Justiça
Filho de Mãe Bernadete questiona defesa durante julgamento: “Deram 25 tiros para dar um susto?”
Filho da líder quilombola contesta versão de que crime teria sido apenas uma intimidação

Foto: Reprodução- Instituto Socioambiental/Henrique Duarte
O julgamento dos acusados pela morte de Mãe Bernadete ganhou novos contornos nesta terça-feira (14), no Fórum Ruy Barbosa, em Salvador. Durante o segundo dia de júri, o filho da líder quilombola, Jurandir Pacífico, rebateu a tese de que não havia intenção de execução. “Foram para dar um susto na minha mãe e deram 25 tiros. Imagina se fosse para matar?”, afirmou.
A declaração confronta a versão da defesa, baseada no depoimento de Arielson da Conceição Santos, que admitiu participação, mas disse que a intenção era apenas intimidar a vítima. Ele e Marílio dos Santos, apontado como mandante, respondem por homicídio qualificado. Segundo o Ministério Público da Bahia, os dois teriam ligação com uma facção criminosa.
O júri foi iniciado na segunda-feira (13), com depoimentos e sustentações das partes, e mobilizou movimentos sociais em frente ao fórum, cobrando justiça. Jurandir também afirmou que segue sob ameaça, mesmo com proteção, o que reforça a tensão em torno do caso.

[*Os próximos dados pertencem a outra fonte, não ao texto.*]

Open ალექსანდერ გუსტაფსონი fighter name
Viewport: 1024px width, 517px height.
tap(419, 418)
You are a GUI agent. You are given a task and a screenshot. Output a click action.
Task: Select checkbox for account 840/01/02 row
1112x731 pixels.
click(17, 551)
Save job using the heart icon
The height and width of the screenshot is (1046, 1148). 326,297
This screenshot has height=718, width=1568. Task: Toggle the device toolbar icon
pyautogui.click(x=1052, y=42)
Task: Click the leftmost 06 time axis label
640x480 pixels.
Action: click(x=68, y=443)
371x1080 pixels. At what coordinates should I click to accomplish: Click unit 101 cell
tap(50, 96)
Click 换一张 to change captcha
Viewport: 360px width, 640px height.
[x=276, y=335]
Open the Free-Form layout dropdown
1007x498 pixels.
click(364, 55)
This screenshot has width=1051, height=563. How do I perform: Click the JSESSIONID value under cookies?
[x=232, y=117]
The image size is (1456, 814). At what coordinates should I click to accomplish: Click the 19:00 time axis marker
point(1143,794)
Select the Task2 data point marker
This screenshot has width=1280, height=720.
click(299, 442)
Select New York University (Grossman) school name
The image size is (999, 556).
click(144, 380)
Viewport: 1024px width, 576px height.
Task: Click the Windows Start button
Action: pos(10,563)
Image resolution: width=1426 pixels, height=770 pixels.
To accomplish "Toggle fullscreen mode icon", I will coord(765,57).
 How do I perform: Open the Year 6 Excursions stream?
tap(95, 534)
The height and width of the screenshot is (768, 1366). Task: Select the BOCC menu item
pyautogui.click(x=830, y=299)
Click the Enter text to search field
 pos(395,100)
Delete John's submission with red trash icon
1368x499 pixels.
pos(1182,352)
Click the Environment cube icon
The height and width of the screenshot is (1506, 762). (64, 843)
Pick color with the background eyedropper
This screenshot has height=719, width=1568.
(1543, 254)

Mãe Bernadete foi morta em agosto de 2023, com 25 tiros, dentro da associação do Quilombo Pitanga dos Palmares, em Simões Filho. Referência na defesa dos direitos humanos, ela havia denunciado a atuação de grupos criminosos na região.
O caso ainda remete à morte de seu filho, em 2017, e expõe um histórico de violência contra a família. A expectativa é de que o julgamento seja concluído ainda nesta terça, embora não se descartem novos desdobramentos.